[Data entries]
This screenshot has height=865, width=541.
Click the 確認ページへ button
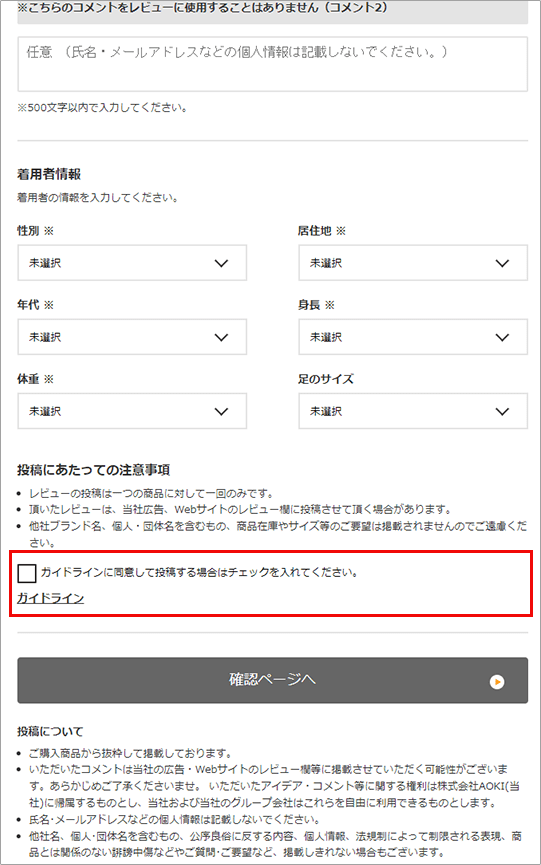pyautogui.click(x=272, y=680)
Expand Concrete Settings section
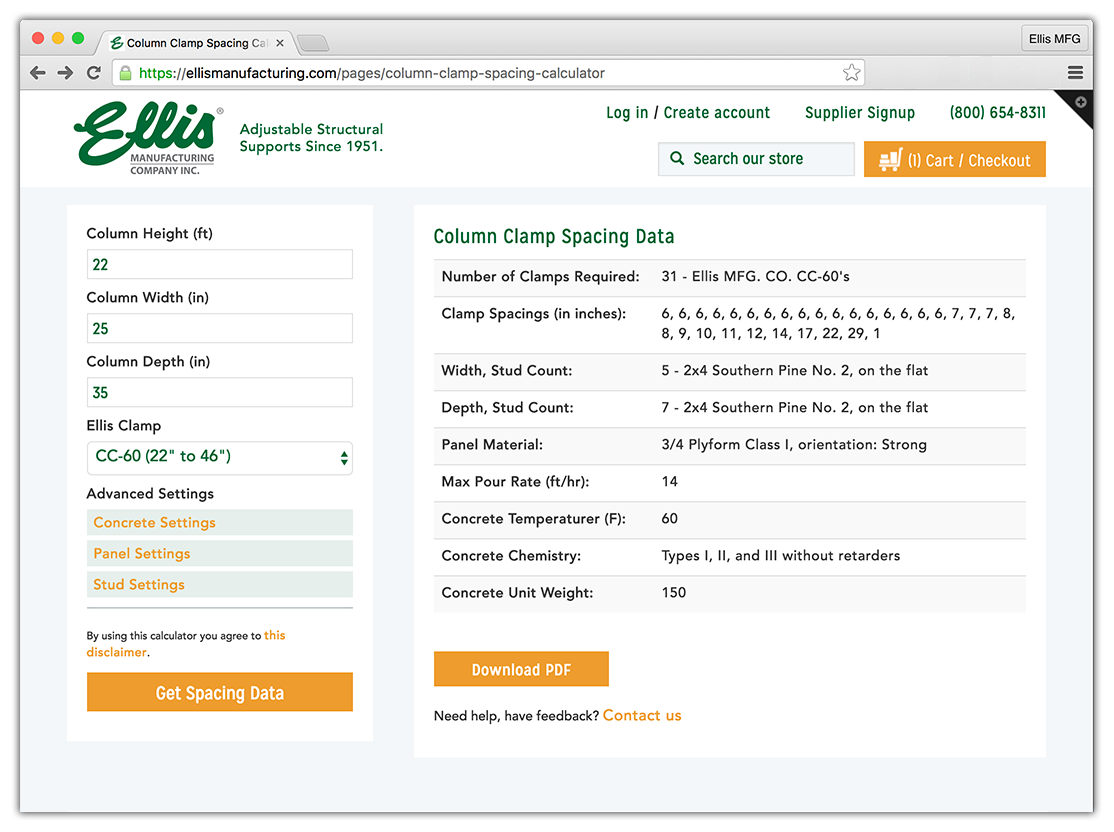 [x=219, y=522]
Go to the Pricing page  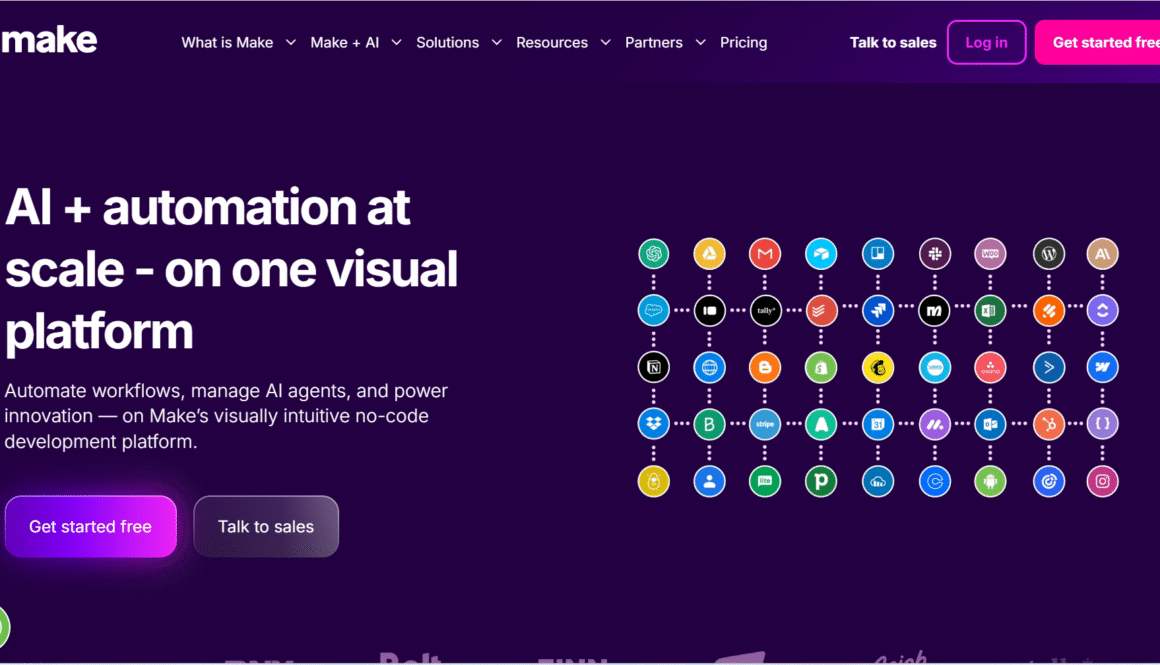point(743,43)
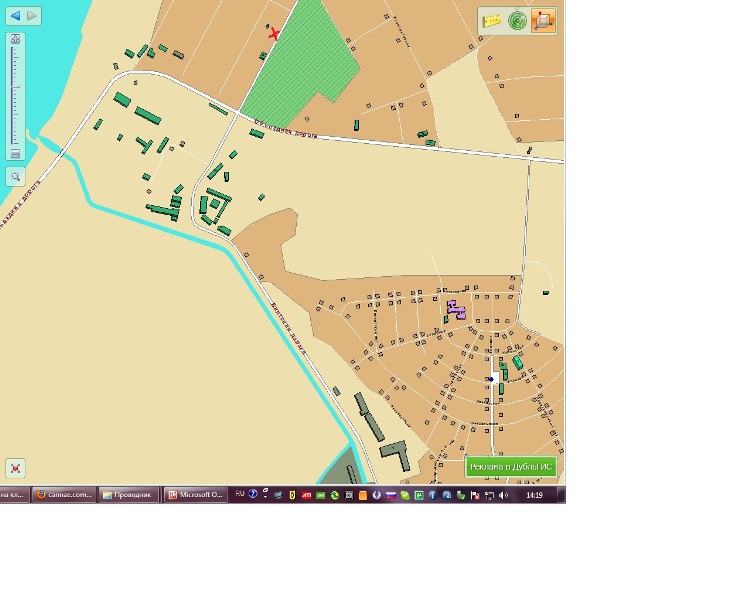
Task: Click the red X button at bottom-left
Action: pos(15,468)
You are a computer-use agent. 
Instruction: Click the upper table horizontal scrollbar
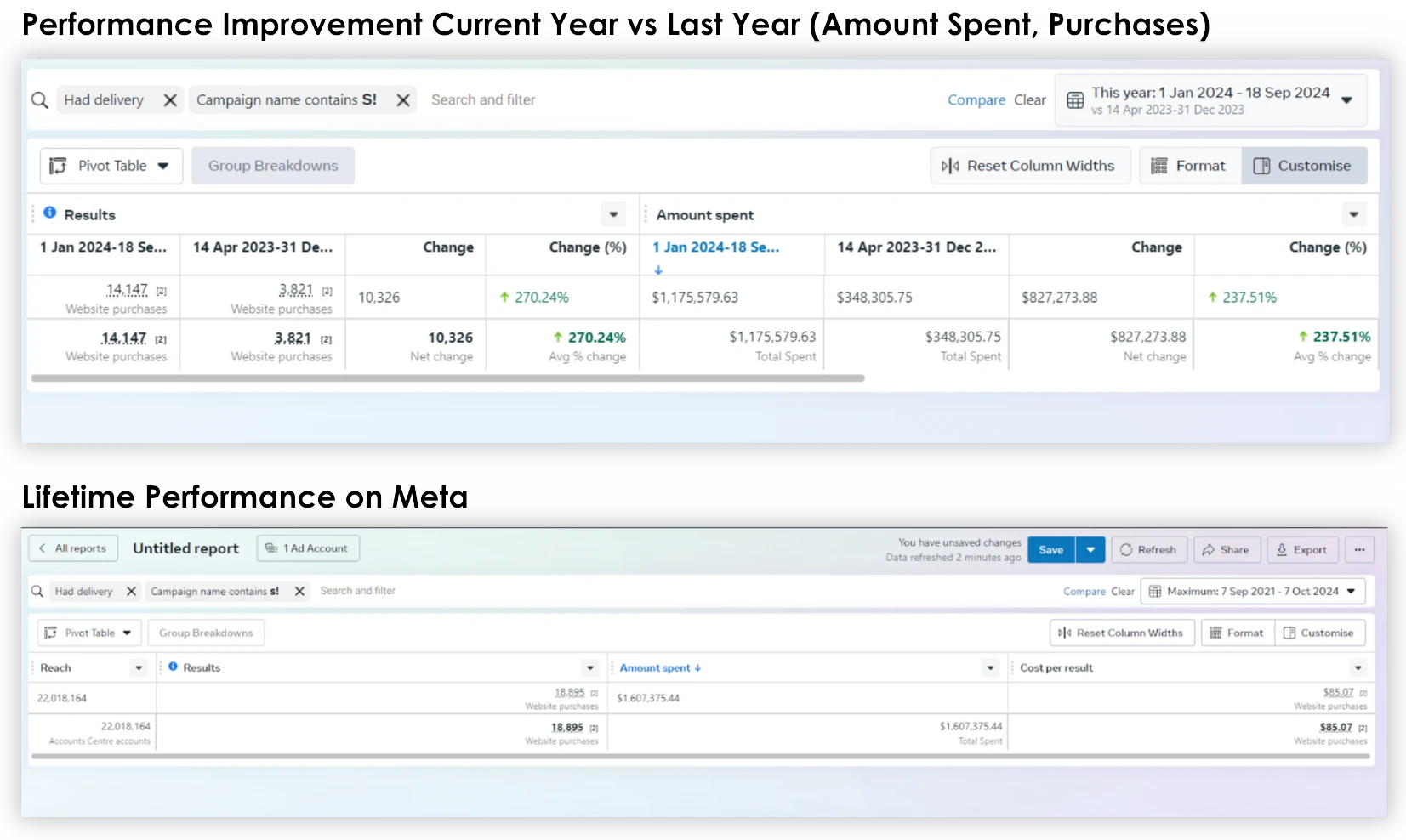pos(448,378)
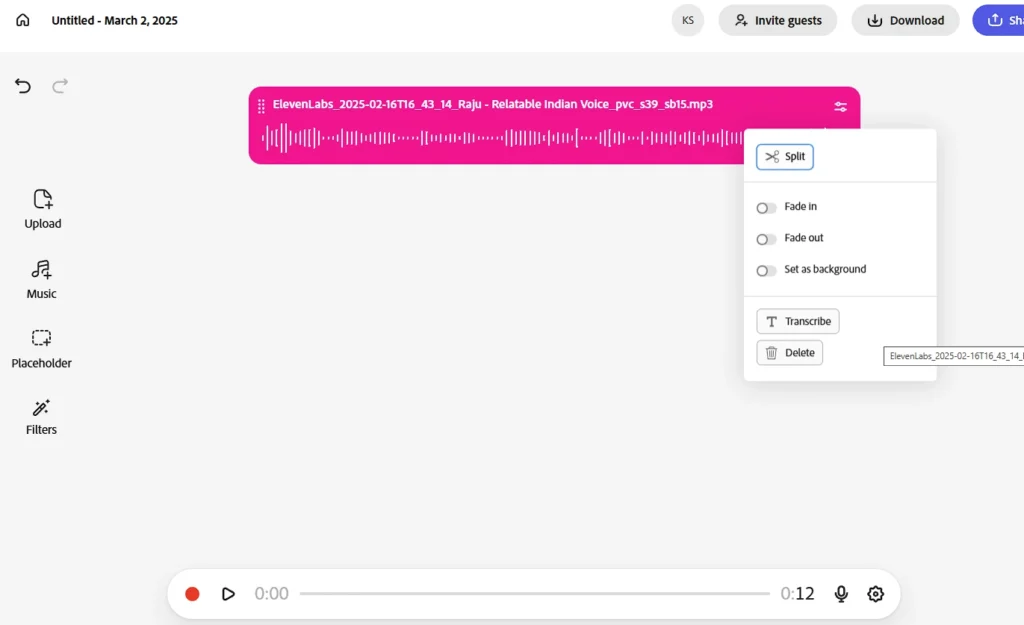1024x625 pixels.
Task: Enable the Fade in toggle
Action: tap(766, 207)
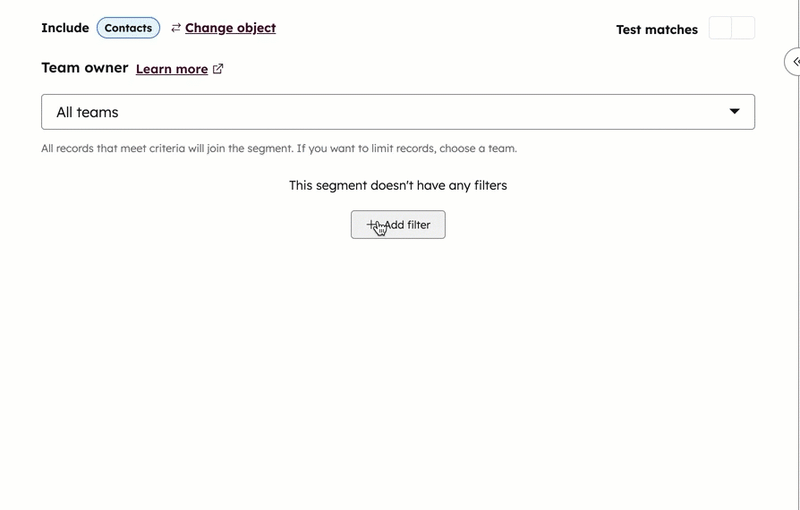Viewport: 800px width, 510px height.
Task: Click the 'All teams' text in the team selector
Action: pos(87,112)
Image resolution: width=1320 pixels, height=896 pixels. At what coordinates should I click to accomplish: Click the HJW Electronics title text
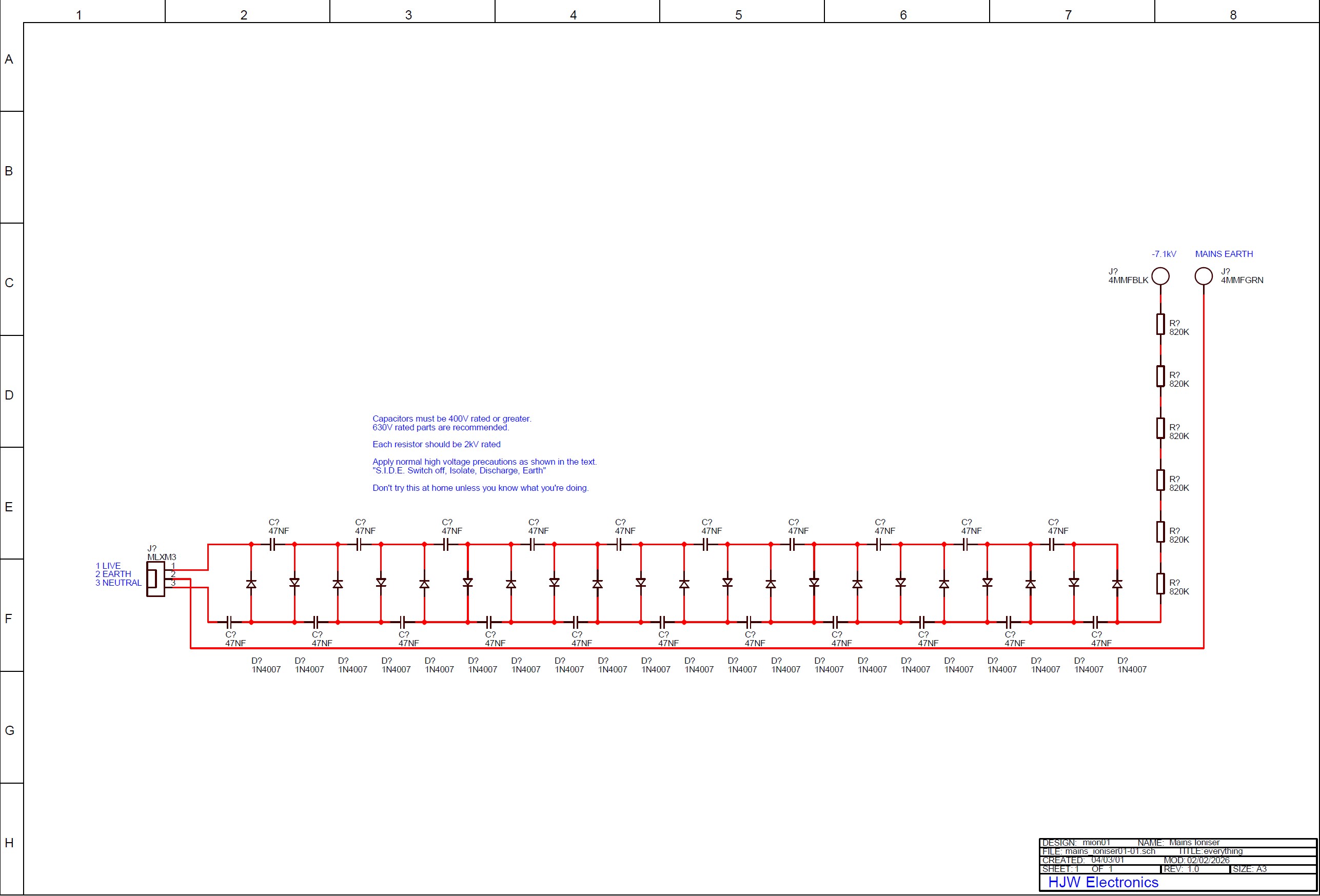pos(1102,882)
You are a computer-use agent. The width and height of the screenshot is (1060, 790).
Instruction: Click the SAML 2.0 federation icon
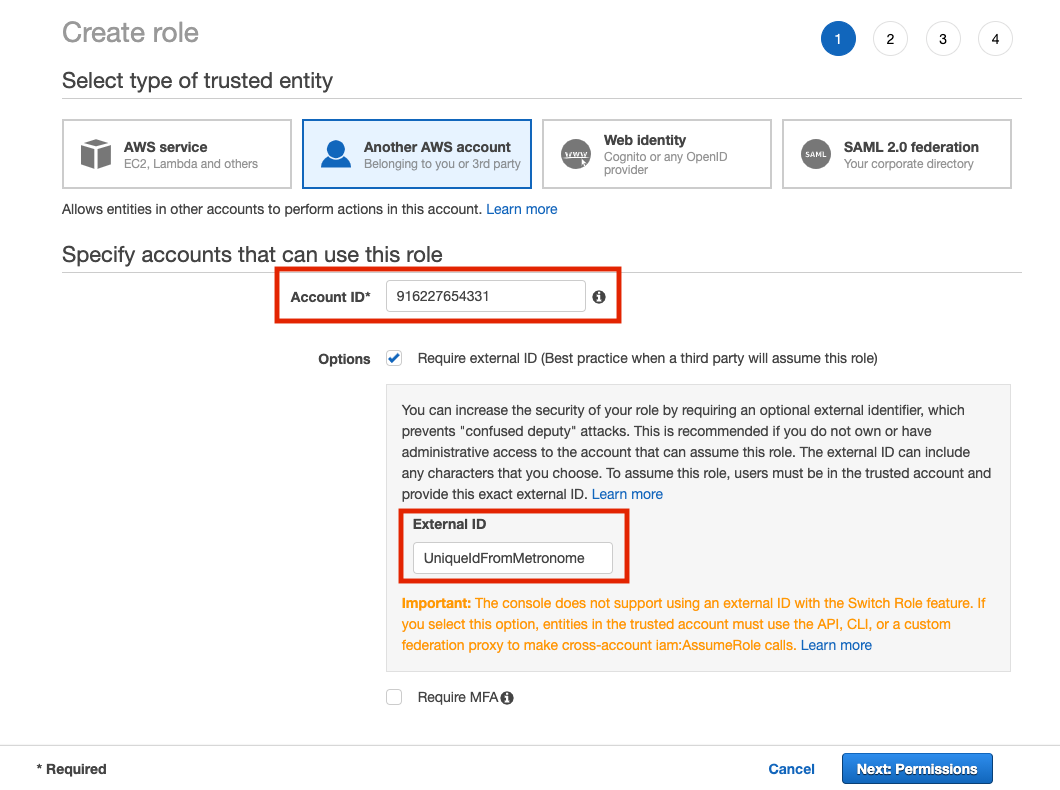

■ What is required ■
Output, word for word, everything from the line containing "You are a computer-use agent. The" down to the end of the material, leaving the pictures out.

■ Final answer ■
You are a computer-use agent. The width and height of the screenshot is (1060, 790).
Instruction: Click the SAML 2.0 federation icon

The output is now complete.